L’exécutif européen a lancé une consultation publique sur la recherche et l’innovation pour les TIC, demandant à l’industrie, aux experts et aux décideurs politiques de contribuer à la révision de l’agenda de l’Union en la matière.
Viviane Reding, commissaire à la Société de l’information, a qualifié cette consultation de « première étape vers une stratégie intégrée de recherche et d’innovation pour le secteur des TIC ».
La consultation, lancée le 4 septembre, vise à recueillir les opinions des parties prenantes face aux principaux défis qui attendent la recherche et l’innovation pour les TIC dans l’UE au cours de la prochaine décennie.

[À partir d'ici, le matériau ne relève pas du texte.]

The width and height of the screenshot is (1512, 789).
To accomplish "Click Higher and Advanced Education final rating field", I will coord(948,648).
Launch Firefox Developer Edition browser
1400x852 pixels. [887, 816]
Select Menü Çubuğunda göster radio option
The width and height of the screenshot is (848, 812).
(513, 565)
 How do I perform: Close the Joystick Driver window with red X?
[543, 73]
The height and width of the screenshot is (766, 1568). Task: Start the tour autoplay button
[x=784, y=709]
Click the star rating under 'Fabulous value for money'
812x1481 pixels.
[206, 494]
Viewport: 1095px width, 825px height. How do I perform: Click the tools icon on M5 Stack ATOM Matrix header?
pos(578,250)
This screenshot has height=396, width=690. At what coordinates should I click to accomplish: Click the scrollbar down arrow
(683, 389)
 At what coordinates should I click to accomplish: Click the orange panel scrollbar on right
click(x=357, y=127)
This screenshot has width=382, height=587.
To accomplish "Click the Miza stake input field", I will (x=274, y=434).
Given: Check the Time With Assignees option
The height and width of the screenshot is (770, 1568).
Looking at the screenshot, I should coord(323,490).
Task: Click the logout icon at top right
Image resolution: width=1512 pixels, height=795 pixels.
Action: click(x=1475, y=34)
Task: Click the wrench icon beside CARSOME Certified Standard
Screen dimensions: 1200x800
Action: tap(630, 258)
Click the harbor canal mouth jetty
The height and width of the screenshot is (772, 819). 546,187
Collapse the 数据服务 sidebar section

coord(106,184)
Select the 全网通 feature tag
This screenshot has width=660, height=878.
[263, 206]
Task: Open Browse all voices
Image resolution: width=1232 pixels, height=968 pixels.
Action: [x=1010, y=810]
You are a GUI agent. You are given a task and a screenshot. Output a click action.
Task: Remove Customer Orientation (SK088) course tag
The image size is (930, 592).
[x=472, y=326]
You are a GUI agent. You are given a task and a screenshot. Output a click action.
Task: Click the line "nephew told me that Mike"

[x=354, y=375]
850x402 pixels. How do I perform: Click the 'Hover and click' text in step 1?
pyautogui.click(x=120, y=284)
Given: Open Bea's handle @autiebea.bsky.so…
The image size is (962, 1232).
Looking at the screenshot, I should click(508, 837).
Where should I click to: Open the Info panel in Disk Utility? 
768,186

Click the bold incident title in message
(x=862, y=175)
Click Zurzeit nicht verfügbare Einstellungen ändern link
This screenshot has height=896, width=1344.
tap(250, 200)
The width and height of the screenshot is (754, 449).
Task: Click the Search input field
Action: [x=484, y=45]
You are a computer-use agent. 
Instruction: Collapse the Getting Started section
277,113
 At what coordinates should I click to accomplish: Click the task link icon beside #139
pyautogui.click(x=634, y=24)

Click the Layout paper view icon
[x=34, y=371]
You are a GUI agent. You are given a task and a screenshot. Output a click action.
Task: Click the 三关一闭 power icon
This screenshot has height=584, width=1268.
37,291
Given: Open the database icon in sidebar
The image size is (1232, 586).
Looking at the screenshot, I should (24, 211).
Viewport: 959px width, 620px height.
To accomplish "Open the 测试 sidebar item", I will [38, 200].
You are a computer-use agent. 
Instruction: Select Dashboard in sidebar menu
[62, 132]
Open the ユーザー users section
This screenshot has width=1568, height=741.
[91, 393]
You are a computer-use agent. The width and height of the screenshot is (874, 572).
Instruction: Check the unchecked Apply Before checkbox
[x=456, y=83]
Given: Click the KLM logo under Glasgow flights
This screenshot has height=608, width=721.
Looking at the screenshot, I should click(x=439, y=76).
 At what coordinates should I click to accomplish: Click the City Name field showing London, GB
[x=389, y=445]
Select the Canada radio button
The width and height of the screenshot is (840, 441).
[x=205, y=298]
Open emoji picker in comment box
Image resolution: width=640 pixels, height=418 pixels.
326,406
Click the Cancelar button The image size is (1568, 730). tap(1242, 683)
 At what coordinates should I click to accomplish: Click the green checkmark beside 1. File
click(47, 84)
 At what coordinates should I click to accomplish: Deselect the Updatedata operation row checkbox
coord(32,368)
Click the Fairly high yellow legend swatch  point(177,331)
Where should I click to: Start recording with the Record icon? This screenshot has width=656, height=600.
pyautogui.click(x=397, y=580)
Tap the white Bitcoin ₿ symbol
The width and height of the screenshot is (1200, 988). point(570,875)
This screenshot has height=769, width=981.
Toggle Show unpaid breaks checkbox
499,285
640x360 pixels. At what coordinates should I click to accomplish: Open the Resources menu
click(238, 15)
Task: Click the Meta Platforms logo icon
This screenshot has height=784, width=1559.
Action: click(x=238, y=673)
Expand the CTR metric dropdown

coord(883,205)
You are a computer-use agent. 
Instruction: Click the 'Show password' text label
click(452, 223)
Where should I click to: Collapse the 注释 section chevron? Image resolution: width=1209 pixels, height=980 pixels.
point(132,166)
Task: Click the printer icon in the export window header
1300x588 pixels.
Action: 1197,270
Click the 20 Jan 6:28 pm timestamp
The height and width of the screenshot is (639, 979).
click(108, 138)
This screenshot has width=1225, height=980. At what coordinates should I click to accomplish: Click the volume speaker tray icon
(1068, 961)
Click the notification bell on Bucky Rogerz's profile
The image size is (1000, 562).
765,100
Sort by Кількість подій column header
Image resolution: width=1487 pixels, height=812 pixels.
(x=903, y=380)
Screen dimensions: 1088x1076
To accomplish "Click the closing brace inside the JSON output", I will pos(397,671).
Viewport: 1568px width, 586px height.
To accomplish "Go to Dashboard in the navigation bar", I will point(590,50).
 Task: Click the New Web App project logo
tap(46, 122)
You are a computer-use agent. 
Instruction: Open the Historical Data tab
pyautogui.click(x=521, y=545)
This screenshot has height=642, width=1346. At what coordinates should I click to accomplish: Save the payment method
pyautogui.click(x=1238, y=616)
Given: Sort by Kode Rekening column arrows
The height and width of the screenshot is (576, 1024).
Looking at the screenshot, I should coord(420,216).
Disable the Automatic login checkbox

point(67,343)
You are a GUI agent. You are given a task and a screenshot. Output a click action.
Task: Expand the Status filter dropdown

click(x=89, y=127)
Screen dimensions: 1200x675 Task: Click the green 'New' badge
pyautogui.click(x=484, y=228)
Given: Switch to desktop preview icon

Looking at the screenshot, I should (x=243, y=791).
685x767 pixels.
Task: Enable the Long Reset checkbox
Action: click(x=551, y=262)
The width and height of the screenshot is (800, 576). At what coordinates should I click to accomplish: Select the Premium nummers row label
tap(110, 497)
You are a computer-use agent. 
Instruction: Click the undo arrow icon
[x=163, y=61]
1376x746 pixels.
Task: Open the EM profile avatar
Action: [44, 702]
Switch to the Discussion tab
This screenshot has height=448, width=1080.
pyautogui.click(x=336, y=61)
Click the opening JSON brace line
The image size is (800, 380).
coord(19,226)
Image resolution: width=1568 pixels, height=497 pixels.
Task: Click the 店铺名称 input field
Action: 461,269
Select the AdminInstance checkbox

La stratégie, dont la publication est attendue pour avril 2009, devrait présenter des priorités essentielles tout en identifiant de nouveaux domaines où l’Union devrait concentrer ses efforts afin de devenir un leader stratégique. L’énergie, la santé et le vieillissement figurent parmi les nouveaux domaines d’attention potentiels car ils « posent des problèmes que seul le déploiement des TIC permettra de surmonter », a indiqué Mme Reding. L’Europe est déjà considérée comme le leader industriel et technologique mondial en matière de télécommunication et de systèmes intégrés.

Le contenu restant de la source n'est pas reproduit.